[Stored records]

=== Section Start ===

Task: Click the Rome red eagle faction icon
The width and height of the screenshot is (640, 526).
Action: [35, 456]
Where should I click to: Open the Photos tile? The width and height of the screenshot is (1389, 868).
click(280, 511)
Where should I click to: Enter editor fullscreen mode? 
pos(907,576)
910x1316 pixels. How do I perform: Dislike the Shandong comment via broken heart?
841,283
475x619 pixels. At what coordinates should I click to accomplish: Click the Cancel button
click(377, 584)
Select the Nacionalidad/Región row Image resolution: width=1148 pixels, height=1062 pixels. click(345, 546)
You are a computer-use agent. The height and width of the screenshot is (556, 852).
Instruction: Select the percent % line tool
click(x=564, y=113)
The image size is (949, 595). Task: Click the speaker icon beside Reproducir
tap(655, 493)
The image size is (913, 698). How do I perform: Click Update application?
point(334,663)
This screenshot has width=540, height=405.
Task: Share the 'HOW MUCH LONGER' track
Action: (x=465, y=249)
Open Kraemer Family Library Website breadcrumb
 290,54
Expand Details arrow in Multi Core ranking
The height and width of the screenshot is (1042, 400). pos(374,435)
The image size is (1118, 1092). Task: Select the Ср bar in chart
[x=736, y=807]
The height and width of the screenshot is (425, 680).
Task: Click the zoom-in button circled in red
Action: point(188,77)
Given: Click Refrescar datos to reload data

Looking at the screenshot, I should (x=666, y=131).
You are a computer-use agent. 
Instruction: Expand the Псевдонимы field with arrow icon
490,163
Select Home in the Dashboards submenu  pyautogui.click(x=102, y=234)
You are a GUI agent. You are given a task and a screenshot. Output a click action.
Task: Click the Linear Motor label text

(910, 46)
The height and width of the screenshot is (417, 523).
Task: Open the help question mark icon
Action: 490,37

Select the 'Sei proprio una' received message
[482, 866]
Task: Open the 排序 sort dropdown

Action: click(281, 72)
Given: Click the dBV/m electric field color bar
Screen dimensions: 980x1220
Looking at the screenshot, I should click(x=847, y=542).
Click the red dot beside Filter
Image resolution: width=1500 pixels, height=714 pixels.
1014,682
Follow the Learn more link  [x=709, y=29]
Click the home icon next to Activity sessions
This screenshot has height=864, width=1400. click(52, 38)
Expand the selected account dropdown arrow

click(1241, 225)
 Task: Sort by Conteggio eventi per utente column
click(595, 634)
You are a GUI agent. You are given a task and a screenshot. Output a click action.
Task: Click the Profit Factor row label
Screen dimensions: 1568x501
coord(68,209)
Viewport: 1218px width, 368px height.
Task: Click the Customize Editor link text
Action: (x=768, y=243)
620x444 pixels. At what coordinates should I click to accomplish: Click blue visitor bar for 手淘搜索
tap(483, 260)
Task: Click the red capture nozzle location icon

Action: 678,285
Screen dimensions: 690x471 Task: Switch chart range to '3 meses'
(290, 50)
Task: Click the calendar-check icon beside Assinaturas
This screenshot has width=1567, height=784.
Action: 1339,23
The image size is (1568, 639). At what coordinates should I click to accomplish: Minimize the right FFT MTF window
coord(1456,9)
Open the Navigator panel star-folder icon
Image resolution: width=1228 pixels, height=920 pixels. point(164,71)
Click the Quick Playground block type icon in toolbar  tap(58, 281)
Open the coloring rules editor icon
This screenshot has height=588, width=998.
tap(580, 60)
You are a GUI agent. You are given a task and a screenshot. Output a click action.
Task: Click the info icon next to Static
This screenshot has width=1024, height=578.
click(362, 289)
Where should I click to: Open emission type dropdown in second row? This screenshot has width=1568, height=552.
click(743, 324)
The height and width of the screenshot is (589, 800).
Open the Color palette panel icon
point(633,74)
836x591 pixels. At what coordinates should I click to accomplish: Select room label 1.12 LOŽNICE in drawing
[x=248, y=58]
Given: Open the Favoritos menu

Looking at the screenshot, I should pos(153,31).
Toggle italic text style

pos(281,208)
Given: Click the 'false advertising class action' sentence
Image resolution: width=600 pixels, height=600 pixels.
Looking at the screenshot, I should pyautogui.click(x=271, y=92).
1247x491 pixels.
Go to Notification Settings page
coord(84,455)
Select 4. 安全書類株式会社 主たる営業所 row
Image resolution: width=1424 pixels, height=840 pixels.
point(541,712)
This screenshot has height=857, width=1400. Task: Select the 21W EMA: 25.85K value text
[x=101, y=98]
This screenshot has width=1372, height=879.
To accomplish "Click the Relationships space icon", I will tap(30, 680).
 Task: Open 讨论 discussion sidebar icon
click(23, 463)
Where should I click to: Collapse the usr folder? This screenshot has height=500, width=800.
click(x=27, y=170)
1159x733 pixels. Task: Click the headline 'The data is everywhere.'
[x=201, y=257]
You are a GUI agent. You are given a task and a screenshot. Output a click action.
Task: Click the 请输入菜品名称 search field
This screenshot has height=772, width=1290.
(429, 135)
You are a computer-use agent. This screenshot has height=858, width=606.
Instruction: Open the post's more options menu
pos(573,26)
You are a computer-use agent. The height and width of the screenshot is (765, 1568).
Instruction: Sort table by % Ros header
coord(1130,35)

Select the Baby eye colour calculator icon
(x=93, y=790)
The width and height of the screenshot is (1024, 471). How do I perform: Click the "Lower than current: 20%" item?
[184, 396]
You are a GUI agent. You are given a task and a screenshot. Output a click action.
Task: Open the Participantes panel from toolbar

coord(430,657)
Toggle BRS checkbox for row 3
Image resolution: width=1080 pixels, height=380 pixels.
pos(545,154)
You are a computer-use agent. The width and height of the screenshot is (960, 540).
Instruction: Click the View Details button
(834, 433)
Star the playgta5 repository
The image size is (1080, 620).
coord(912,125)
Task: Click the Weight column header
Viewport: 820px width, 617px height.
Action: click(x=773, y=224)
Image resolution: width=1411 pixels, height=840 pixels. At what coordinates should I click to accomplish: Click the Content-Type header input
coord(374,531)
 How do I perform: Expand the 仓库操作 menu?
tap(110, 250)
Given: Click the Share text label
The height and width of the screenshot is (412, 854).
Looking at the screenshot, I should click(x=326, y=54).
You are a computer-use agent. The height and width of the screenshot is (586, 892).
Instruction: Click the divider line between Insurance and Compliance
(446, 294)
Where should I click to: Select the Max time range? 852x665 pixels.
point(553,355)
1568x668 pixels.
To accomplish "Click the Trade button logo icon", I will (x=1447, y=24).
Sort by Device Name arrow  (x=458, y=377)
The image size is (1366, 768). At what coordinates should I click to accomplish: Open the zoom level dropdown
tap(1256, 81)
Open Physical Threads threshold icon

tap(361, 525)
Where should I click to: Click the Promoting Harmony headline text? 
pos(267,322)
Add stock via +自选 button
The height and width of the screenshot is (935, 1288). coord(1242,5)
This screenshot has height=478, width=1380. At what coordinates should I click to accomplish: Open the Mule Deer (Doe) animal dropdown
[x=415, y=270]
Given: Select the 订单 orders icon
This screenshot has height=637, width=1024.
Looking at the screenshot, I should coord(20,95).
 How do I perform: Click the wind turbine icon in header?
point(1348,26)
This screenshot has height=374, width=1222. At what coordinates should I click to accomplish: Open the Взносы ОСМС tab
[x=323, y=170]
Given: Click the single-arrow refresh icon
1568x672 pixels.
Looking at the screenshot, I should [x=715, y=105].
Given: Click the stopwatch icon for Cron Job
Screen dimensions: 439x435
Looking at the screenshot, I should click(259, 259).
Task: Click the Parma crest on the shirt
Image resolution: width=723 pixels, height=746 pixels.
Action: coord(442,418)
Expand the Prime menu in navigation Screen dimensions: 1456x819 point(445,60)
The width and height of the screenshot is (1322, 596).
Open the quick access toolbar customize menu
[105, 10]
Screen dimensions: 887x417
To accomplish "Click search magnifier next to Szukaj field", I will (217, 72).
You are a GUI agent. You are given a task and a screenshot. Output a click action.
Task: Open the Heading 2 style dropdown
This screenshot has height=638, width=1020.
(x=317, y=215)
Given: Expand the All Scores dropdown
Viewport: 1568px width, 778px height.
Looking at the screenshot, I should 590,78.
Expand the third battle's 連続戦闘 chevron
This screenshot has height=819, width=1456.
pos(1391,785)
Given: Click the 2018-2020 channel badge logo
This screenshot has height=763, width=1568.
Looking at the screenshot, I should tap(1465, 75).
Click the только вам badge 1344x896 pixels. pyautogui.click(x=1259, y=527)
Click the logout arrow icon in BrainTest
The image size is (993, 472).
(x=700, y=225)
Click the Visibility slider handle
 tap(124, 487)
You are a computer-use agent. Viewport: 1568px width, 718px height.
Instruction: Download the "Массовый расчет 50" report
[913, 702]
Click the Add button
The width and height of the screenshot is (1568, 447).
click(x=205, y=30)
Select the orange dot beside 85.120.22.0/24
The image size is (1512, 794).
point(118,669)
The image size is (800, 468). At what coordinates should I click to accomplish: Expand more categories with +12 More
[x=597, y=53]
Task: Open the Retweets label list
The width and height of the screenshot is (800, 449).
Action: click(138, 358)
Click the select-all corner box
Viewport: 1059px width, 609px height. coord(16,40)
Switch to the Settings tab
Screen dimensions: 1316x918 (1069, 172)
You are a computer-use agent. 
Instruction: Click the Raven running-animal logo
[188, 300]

=== Section End ===

Among the records above, find each line holding the string "computer" and pull it out.

Exercise output:
You are a computer-use agent. The height and width of the screenshot is (556, 852).
You are a computer-use agent. 
You are a computer-use agent. This screenshot has height=858, width=606.
You are a computer-use agent. The height and width of the screenshot is (765, 1568).
You are a computer-use agent. The width and height of the screenshot is (960, 540).
You are a computer-use agent. The height and width of the screenshot is (586, 892).
You are a computer-use agent. Viewport: 1568px width, 718px height.
You are a computer-use agent. 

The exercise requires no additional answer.